O governo japonês introduziu definições formais para o uísque doméstico em 1989, mas até então a indústria era dominada por algumas grandes empresas de destilação que queriam manter as regras frouxas. Após 1989, por exemplo, o uísque vendido no mercado interno deveria conter pelo menos dez por cento de uísque de malte envelhecido; o resto poderia ser álcool não envelhecido, tipicamente feito de melaço importado.
"A falta de regulamentação beneficia os grandes produtores. Se isso fosse uma desvantagem para eles, as regras seriam rapidamente implementadas", disse Stefan Van Eycken, autor de "Whisky Rising: The Definitive Guide to the Finest Whiskies and Distillers of Japan".
Tanto interna quanto internacionalmente, o interesse pelo uísque japonês começou a aumentar no início dos anos 2000, crescendo bastante nos 15 anos seguintes, quando as marcas premium do setor, como a Hibiki e a Yamazaki, receberam aclamação da crítica global. Mas as destilarias não tinham produtos totalmente envelhecidos para atender à demanda, o que levou muitas marcas estabelecidas e startups a começar a comprar a granel do exterior.
A indústria japonesa de uísque pode ser opaca, por isso é difícil saber quais destilarias dependem de fontes estrangeiras. Ainda assim, analistas apontam para o rápido crescimento das exportações de uísque escocês e canadense para o Japão nos últimos anos, mesmo que as vendas no varejo desses tipos de uísque permaneçam inalteradas – o que mostra que a maior parte dos destilados importados está sendo comprada por destilarias e renomeada como japonesa.
Algumas destilarias estão jogando às claras, rotulando seus uísques de "misturas mundiais", o que significa uma combinação de produtos importados e domésticos, explicou Flavien Desoblin, que oferece várias dessas garrafas em seus dois bares de uísque da cidade de Nova York, o Brandy Library e o Copper and Oak.
"Acredito que é um grande primeiro passo. Já que temos de pagar muito por qualquer uísque que venha do Japão, precisamos ser informados da verdade", comentou Desoblin.
Tsuchiya escreveu suas regras buscando ainda mais. Elas exigiriam que as destilarias usassem apenas grãos no mosto, fermentando-o com levedura (o shochu usa um processo diferente), que o produto fosse inteiramente destilado no Japão e que depois passasse pelo menos dois anos em um barril de madeira.

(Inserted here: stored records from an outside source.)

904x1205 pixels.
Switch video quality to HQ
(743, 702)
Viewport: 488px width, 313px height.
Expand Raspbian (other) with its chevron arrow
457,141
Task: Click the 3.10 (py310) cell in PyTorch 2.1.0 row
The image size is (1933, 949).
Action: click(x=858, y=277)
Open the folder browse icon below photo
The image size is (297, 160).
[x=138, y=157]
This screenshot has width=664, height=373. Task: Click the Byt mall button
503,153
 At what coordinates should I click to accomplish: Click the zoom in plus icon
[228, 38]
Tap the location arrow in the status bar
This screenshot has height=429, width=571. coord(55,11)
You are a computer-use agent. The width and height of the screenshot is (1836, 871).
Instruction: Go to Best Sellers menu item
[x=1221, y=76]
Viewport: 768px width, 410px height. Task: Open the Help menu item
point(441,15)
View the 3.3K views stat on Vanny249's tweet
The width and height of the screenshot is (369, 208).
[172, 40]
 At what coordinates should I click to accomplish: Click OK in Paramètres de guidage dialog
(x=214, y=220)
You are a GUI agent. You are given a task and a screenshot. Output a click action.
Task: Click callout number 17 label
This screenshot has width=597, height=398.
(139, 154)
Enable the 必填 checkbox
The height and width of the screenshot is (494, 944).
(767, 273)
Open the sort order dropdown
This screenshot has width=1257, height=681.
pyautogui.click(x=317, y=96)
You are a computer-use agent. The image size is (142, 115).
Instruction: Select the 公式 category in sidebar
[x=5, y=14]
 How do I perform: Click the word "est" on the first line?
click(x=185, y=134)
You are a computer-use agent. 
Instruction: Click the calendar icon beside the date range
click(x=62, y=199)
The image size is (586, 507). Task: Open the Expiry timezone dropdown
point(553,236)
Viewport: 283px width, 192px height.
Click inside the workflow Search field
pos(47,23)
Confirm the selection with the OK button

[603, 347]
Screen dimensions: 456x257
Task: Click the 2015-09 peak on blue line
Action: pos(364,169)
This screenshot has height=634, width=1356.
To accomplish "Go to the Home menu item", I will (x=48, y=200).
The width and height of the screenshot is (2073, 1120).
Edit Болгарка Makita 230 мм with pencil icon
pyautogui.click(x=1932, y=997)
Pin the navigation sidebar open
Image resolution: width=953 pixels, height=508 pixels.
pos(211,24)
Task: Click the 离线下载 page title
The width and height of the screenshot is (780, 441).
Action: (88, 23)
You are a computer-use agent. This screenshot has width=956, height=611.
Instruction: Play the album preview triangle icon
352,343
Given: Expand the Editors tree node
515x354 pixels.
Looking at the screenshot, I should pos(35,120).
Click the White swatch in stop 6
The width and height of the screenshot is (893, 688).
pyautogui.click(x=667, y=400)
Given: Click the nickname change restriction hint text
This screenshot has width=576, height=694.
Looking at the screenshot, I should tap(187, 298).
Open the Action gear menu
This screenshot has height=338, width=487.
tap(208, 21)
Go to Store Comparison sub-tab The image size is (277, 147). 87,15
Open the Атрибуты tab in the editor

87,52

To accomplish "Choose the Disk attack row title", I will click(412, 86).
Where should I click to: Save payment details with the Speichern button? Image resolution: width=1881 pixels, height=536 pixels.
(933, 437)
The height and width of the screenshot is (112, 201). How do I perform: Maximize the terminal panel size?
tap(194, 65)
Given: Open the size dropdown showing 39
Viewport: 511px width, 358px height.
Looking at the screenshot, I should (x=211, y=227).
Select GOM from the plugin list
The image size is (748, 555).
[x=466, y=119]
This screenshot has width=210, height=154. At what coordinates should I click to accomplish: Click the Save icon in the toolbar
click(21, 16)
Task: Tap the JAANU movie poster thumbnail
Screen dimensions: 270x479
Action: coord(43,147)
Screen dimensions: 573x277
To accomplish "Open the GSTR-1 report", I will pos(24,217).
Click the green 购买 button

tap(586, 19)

"Precisamos de dois anos, em vez de três como na Escócia, porque no Japão temos um clima mais temperado e o uísque pode envelhecer mais rápido", observou ele.
Até agora, as maiores empresas japonesas se disseram receptivas à proposta de Tsuchiya. Mas alguns especialistas questionam se a indústria vai acabar por apoiá-la. O uísque japonês pode ter ganhado um número global de seguidores, mas seu maior mercado está entre os bebedores domésticos, que estão mais preocupados com o preço do que em prestar atenção aos detalhes técnicos.
Van Eycken se pergunta se os produtores querem criar uma paisagem polarizada ao explicar que o uísque japonês, seu ganha-pão, não é o que as pessoas pensavam ser. "Podem me chamar de cético, mas, do ponto de vista dos negócios, isso é bem improvável."